O que temos notado, porém, é que mesmo com o aumento de trabalhos que fogem a uma estrutura dramática conhecida - e reforçada pelas novelas e pelo (melo)drama cinematográfico – permanece certa resistência a tais iniciativas. Reações semelhantes às que encontramos em certas exposições de artes visuais são hoje recorrentes no teatro, mesmo por parte de colegas: “isso não é arte”, “isso não quer dizer nada”, “faz-se qualquer bobagem e vira arte contemporânea”. Digamos que “teatro contemporâneo” é, para grande parte do público, a definição de um tipo de espetáculo complicado, que não somos capazes de “decifrar” e que, em geral, não diverte. Isso não deixa de ter um fundo de verdade: o “contemporâneo” oferece mesmo alguns obstáculos e cabe a nós, artistas e pesquisadores, oferecer condições para que eles sejam ultrapassados pelo público.

O filósofo italiano Giorgio Agamben sugere algumas imagens para se referir ao termo “contemporâneo” que podem ajudar nossa reflexão. Fala primeiramente da intempestividade, retomando Nietzsche, que em 1874 publicou Considerações intempestivas, cujo objetivo era “acertar as contas com o seu tempo, tomar posição em relação ao presente.”2 “Intempestivo” traz um sentido de inadequação, de algo que não é próprio ou característico do tempo em que ocorre. Portanto, para Nietzsche – e para Agamben – é verdadeiramente contemporâneo aquele que é extemporâneo, que não está perfeitamente ajustado com o tempo presente e, por isso mesmo, é capaz de percebê-lo e apreendê-lo mais do que qualquer outro.3 É como se o fato de se estar completamente mergulhado no presente e em tudo o que isso implica – permanente atualização - nos tirasse a capacidade de nos posicionarmos frente a ele. Só o conhecemos verdadeiramente quanto dele nos afastamos e sobre ele formulamos nosso pensamento.

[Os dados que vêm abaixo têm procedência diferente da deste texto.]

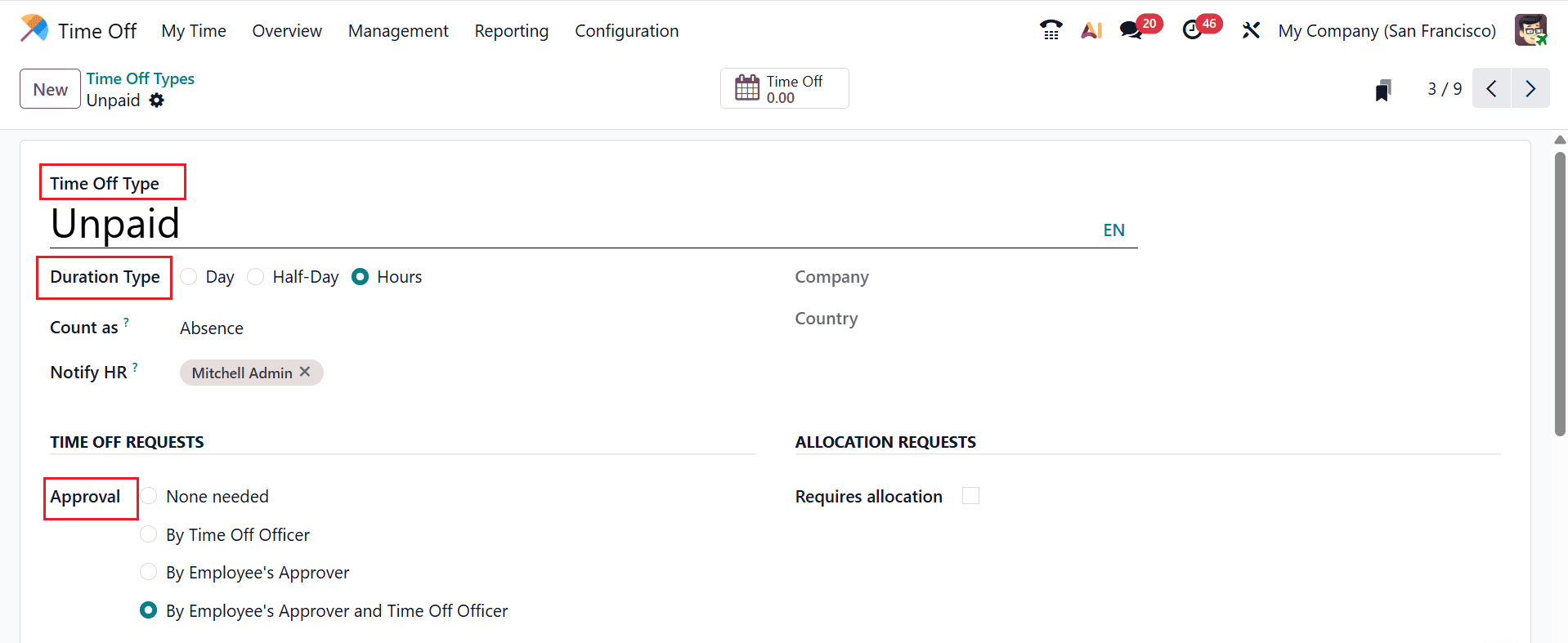Open the Time Off Types breadcrumb link

[140, 78]
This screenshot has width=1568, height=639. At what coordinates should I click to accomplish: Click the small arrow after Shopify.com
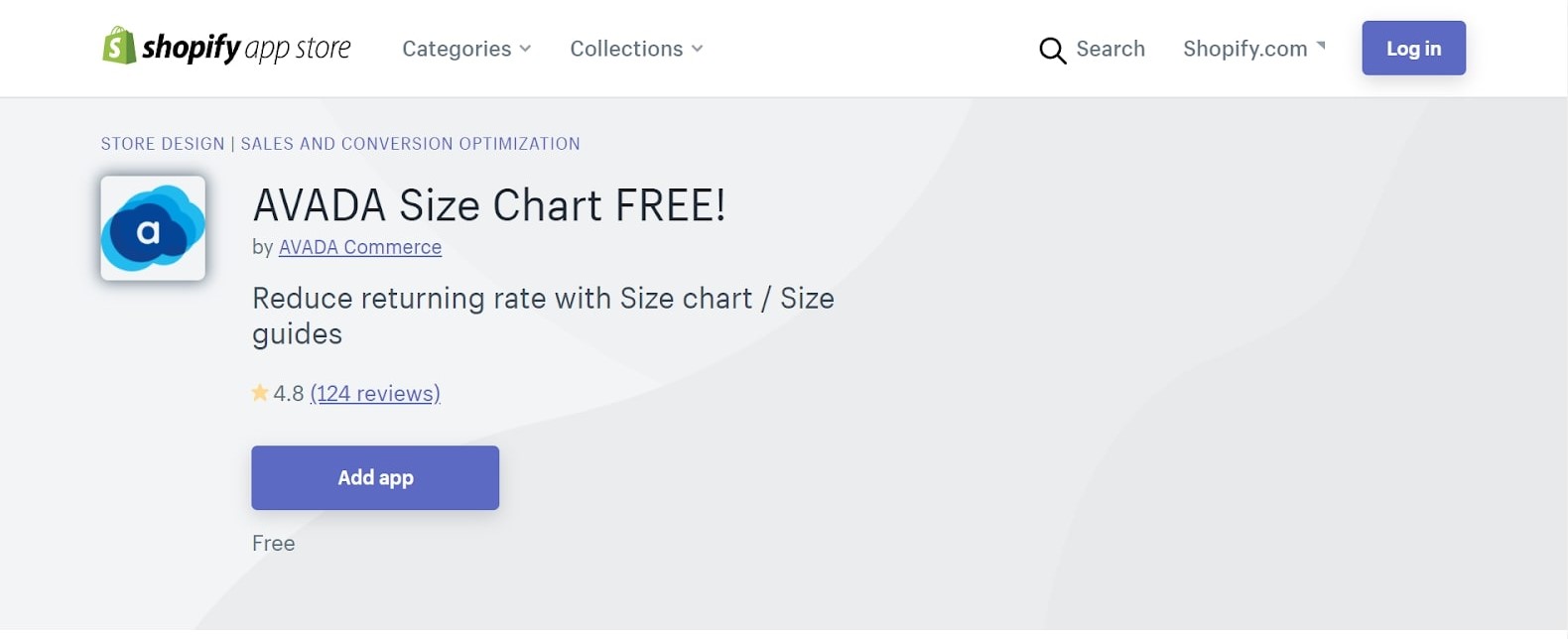pos(1321,46)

Agamben utiliza também a imagem das trevas do presente. Sugere que se olhe o escuro do próprio tempo e não suas luzes para se identificar o contemporâneo, afinal “todos os tempos são, para quem deles experimenta a contemporaneidade, obscuros”. É contemporâneo quem é capaz de mergulhar nessas trevas e criar daí a sua obra.4 É isso: afastarmo-nos do presente a fim de buscarmos o que há de escuro nele, porque as luzes são o aparente, o óbvio e, por isso, o que é mais fácil de identificar. Portanto, mais do que preconceito ou ignorância, aqueles comentários acerca do teatro contemporâneo revelam que estamos, muitas vezes, identificando a luz, o aparente da obra. E que talvez, para uma melhor fruição, precisemos aprender a identificar o que a obra não revela. Isso se faz, a nosso ver, colocando-nos diante dela sem as lanternas que trazemos sempre conosco: nossas referências e preferências, verdades, certezas, nosso modo de ver, nossos critérios e julgamentos. Mergulhar os olhos nas trevas que a obra nos propõe, aceitando a vertigem, o desconforto, o desequilíbrio, a insegurança e, aos poucos, deixar que ela mesma nos mostre o que traz oculto.
Sabemos o quanto há de relativo nessa proposição. O sucesso maior ou menor desse mergulho vai depender da predisposição do espectador e de sua formação, da mediação com a obra, do exercício e sua frequência etc. Trata-se, porém, de uma prática necessária em relação à arte contemporânea.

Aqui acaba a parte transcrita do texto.